Flux Lora in quanto error

If I try to train Flux Dev lora with --base_model_precision=fp8-quanto or int8-quanto and --text_encoder_2_precision=fp8-quanto it fails to use any optimiser except adamw_bf16. But on old commit f2f8de305f58163379a2ecf5a95f7fa0cdf51fbe all works fine

Failed with this error

(.venv) root@C.11818744:~/SimpleTuner$ bash train.sh 
VALIDATION_NEGATIVE_PROMPT not set, defaulting to empty.
Your configuration is requesting an incompatible dtype and optimizer combination.
--base_model_default_dtype is set to bf16. You could resolve this by switching it to fp32, at the cost of more VRAM. This would be placed in TRAINER_EXTRA_ARGS.
--adam_bfloat16 could alternatively be provided to resolve the situation. Check your value for OPTIMIZER.
--mixed_precision is bf16, as expected. This value is referred to as MIXED_PRECISION in config.env.
Traceback (most recent call last):
  File "/root/SimpleTuner/train.py", line 2750, in <module>
    main()
  File "/root/SimpleTuner/train.py", line 269, in main
    args = parse_args()
  File "/root/SimpleTuner/helpers/arguments.py", line 1814, in parse_args
    raise ValueError(
ValueError: Your configuration is requesting an incompatible dtype and optimizer combination.
--base_model_default_dtype is set to bf16. You could resolve this by switching it to fp32, at the cost of more VRAM. This would be placed in TRAINER_EXTRA_ARGS.
--adam_bfloat16 could alternatively be provided to resolve the situation.

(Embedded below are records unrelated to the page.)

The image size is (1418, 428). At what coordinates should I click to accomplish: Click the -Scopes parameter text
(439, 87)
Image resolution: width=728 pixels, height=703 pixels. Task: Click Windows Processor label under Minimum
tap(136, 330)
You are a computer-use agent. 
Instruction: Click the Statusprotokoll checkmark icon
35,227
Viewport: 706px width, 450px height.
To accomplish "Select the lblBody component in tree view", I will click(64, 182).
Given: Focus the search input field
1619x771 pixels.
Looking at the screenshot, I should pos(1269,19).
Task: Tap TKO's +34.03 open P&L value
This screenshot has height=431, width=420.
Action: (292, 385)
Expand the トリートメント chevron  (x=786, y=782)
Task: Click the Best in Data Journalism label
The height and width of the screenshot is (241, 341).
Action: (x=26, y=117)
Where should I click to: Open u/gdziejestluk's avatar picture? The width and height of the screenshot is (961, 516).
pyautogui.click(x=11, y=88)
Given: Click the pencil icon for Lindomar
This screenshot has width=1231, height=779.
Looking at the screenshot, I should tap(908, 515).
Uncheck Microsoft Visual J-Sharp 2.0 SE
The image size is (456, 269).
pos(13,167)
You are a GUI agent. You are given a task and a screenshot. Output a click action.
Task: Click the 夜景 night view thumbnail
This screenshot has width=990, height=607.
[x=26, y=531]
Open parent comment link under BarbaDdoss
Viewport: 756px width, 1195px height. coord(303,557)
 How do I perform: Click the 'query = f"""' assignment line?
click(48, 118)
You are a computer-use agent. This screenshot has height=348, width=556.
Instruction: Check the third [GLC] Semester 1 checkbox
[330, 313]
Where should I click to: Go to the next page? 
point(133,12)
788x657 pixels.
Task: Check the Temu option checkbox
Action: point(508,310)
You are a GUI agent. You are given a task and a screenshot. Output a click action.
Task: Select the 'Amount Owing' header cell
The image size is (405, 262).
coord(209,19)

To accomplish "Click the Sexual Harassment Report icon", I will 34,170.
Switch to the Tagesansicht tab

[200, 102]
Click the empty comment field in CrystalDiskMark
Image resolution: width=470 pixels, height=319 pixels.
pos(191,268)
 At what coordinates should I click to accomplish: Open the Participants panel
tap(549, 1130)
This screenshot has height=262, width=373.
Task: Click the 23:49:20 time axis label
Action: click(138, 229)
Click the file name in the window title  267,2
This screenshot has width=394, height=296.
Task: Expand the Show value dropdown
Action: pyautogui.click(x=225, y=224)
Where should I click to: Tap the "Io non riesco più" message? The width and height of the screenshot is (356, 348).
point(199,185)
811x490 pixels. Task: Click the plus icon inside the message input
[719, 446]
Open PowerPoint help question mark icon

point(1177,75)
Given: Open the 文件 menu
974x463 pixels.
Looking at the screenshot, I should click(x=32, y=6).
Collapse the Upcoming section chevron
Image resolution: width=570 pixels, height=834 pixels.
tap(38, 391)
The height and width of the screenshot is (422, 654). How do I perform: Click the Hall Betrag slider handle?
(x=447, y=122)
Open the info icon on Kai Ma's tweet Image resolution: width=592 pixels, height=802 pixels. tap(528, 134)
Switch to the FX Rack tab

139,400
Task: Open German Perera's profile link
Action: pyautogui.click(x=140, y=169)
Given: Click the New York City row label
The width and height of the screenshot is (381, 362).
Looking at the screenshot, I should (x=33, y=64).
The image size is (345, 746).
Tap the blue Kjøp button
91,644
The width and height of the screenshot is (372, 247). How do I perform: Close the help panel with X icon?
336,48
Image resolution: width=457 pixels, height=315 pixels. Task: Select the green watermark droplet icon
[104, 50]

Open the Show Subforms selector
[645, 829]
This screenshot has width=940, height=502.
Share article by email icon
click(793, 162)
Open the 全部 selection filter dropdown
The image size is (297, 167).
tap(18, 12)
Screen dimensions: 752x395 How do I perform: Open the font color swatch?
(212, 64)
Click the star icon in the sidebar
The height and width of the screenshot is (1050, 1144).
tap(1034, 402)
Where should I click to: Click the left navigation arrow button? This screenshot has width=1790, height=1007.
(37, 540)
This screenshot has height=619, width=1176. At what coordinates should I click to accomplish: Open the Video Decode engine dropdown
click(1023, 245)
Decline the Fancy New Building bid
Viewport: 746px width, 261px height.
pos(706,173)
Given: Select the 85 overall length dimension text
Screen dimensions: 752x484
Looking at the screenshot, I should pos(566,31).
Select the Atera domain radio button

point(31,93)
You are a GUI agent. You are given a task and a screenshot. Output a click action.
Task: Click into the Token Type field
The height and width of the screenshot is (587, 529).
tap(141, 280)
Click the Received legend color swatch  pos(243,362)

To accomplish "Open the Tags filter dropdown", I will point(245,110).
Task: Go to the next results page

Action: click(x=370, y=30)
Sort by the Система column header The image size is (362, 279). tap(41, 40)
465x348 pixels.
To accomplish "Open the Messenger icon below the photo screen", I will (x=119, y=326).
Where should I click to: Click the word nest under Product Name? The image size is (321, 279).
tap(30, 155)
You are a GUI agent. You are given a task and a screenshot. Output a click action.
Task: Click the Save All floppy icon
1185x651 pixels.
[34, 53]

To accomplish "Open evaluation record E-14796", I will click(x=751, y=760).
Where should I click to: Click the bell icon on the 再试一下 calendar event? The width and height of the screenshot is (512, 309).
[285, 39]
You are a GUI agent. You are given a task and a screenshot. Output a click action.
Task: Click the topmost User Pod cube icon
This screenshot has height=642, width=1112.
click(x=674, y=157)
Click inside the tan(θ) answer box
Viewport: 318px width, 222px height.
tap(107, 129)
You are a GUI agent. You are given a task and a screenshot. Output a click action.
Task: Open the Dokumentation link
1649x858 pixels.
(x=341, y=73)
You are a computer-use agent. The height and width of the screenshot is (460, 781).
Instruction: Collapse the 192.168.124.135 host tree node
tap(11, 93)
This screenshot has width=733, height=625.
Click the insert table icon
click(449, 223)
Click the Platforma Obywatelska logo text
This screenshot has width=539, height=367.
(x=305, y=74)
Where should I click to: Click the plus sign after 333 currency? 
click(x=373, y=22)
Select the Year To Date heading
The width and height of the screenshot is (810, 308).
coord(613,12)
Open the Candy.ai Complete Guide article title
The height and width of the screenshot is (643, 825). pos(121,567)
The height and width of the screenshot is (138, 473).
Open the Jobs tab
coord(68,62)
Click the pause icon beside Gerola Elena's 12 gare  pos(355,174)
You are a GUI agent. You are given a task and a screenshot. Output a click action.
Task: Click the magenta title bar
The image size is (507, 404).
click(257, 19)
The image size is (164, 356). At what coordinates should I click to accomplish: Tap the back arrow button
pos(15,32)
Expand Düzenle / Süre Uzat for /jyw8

Check your value for OPTIMIZER.
--mixed_precision is bf16, as expected. This value is referred to as MIXED_PRECISION in config.env.

config.env

# Configure these values.

# 'lora' or 'full'
# lora - train a small network for a character or style, or both. quite versatile.
# full - requires lots of vram, trains very slowly, needs a lot of data and concepts.
export MODEL_TYPE='lora'

# Set this to 'true' if you are training a Stable Diffusion 3 checkpoint.
# Use MODEL_NAME="stabilityai/stable-diffusion-3-medium-diffusers"
export STABLE_DIFFUSION_3=false
# Similarly, this is to train PixArt Sigma (1K or 2K) models.
# Use MODEL_NAME="PixArt-alpha/PixArt-Sigma-XL-2-1024-MS"
export PIXART_SIGMA=false
# For old Stable Diffusion 1.x/2.x models, you'll enable this.
# Use MODEL_NAME="stabilityai/stable-diffusion-2-1"
export STABLE_DIFFUSION_LEGACY=false
# For Kwai-Kolors, enable KOLORS.
# Use MODEL_NAME="kwai-kolors/kolors-diffusers"
export KOLORS=false
# For Flux, if you have 8 GPUs and DeepSpeed configured.
# Use MODEL_NAME="black-forest-labs/FLUX.1-dev"
export FLUX=true

# ControlNet model training is only supported when MODEL_TYPE='full'
# See this document for more information: https://github.com/bghira/SimpleTuner/blob/main/documentation/CONTROLNET.md
# DeepFloyd, PixArt, and SD3 do not currently support ControlNet model training.
export CONTROLNET=false

# DoRA enhances the training style of LoRA, but it will run more slowly at the same rank.
# See: https://arxiv.org/abs/2402.09353
# See: https://github.com/huggingface/peft/pull/1474
export USE_DORA=false

# BitFit freeze strategy for the u-net causes everything but the biases to be frozen.
# This may help retain the full model's underlying capabilities. LoRA is currently not tested/known to work.
#if [[ "$MODEL_TYPE" == "full" ]]; then
#    # When training a full model, we will rely on BitFit to keep the u-net intact.
#    export USE_BITFIT=true
#elif [[ "$MODEL_TYPE" == "lora" ]]; then
#    # LoRA can not use BitFit.
#    export USE_BITFIT=false
#elif [[ "$MODEL_TYPE" == "deepfloyd-full" ]]; then
#    export USE_BITFIT=true
#fi

# Restart where we left off. Change this to "checkpoint-1234" to start from a specific checkpoint.
export RESUME_CHECKPOINT="latest"

# How often to checkpoint. Depending on your learning rate, you may wish to change this.
# For the default settings with 10 gradient accumulations, more frequent checkpoints might be preferable at first.
export CHECKPOINTING_STEPS=214
# This is how many checkpoints we will keep. Two is safe, but three is safer.
export CHECKPOINTING_LIMIT=12

# This is decided as a relatively conservative 'constant' learning rate.
# Adjust higher or lower depending on how burnt your model becomes.
export LEARNING_RATE=2.5e-5 #@param {type:"number"}

# Using a Huggingface Hub model:
#export MODEL_NAME="black-forest-labs/FLUX.1-dev"
# Using a local path to a huggingface hub model or saved checkpoint:
export MODEL_NAME="/root/SimpleTuner/FLUX.1-dev"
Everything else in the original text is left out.